→ What is needed
Please output exactly the run of lines that starts at the line with "Click the Insert" and ends at the last line of the records below.

Stored data entries:
+-------+

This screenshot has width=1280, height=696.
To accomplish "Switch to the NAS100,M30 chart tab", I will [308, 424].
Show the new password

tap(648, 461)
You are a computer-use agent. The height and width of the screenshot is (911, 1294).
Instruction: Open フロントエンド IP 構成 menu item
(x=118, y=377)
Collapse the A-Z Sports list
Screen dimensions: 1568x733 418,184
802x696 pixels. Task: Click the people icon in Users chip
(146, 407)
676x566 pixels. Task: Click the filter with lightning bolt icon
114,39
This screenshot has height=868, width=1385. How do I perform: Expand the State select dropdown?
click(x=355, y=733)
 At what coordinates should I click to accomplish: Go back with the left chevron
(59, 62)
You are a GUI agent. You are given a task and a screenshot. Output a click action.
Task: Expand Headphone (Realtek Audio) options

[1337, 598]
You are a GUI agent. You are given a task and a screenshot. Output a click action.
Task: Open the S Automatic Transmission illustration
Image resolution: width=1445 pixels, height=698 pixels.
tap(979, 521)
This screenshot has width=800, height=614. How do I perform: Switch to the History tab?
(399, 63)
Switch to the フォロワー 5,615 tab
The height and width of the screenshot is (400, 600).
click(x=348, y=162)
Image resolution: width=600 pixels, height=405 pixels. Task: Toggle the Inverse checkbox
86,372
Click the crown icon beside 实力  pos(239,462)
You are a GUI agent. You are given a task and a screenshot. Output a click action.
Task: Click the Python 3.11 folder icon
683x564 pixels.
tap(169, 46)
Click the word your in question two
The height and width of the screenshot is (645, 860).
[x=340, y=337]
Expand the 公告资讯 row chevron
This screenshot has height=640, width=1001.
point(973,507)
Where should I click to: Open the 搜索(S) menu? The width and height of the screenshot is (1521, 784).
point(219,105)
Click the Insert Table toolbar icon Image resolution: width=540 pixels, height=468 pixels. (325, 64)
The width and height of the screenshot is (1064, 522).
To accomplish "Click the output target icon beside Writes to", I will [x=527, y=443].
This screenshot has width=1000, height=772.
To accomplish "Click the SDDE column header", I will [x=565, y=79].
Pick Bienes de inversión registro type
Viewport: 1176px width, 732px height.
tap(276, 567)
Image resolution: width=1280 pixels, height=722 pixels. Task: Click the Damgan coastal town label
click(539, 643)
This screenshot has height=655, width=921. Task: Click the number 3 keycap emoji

+-------+

→ Written reply
Click the Insert Table toolbar icon Image resolution: width=540 pixels, height=468 pixels. (325, 64)
The width and height of the screenshot is (1064, 522).
To accomplish "Click the output target icon beside Writes to", I will [x=527, y=443].
This screenshot has width=1000, height=772.
To accomplish "Click the SDDE column header", I will [x=565, y=79].
Pick Bienes de inversión registro type
Viewport: 1176px width, 732px height.
tap(276, 567)
Image resolution: width=1280 pixels, height=722 pixels. Task: Click the Damgan coastal town label
click(539, 643)
This screenshot has height=655, width=921. Task: Click the number 3 keycap emoji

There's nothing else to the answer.